Jan 15, 2007  •  Post A Comment

By Debra Kaufman

Special to TelevisionWeek

Headlines blared, the White House denied and shock waves rolled when, on camera, Palestinian Foreign Minister Nabil Sha’ath quoted President George W. Bush saying “I’m driven with a mission from God. … I feel God’s words coming to me,Go get the Palestinians their state and the Israelis their security.”‘

That’s just one of the interviews in the BBC documentary series “Israel & the Arabs: Elusive Peace,” in which scores of high-ranking figures describe the secret meetings and conversations behind the conflict and peace efforts.

The three-part, 60-minute documentary series, produced by Norma Percy and Mark Anderson, with producer/director Dan Edge and executive producer Brian Lapping, features an astonishing roster of interviews with world leaders ranging from Palestinian President Yasser Arafat and Israeli Prime Minister Ariel Sharon to former U.S. President Bill Clinton, U.S. Secretaries of State Madeleine Albright and Colin Powell, and Sheikh Ahmed Yassin, the leader of Hamas.

“We always do research interviews except for the top-top interview like Clinton, so we’ve met them and asked the questions,” said Ms.

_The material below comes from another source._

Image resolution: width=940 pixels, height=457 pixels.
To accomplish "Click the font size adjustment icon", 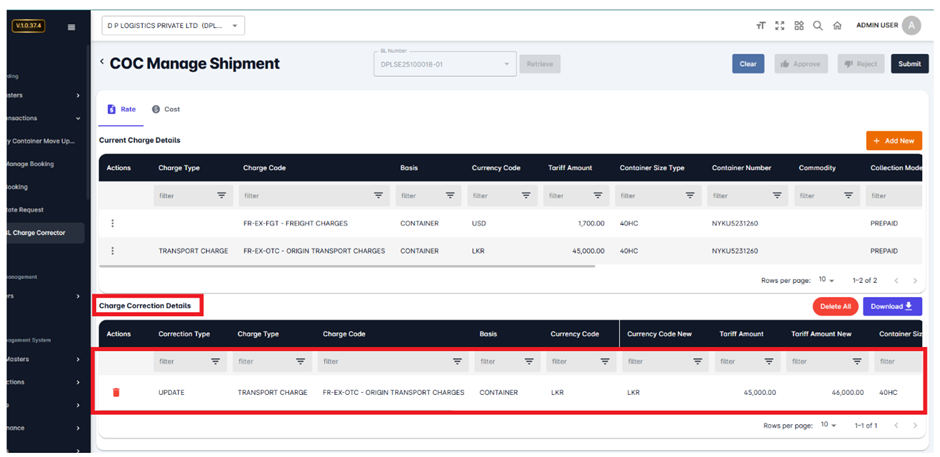I will pyautogui.click(x=762, y=26).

Percy. “They know what they’re going to be asked, and they have more control than in almost any other program. We can’t make fools of them. If we make them look like liars, the program loses credibility.”

Ms. Percy pointed to her favorite example: when U.S. Secretary of State Albright ran after a departing Yasser Arafat, clattering over the cobble-stoned driveway in her high heels and calling for him to come back. “I always tell the story of the Palestinians first – their being sexist and talking about making fun of this woman,” she said. “But she [Albright] tells the story the same way. She doesn’t mind telling a story about herself. Imagine if she could have gotten a cease-fire? She was almost there, so it’s a really important moment, where things could have gone right, and yet it’s so humorous and human.”

“We want to let the viewer be a fly on the wall when these big decisions are made,” said Ms. Percy. “When the meetings are not filmed, we have to work a bit harder, and they’re not usually filmed.”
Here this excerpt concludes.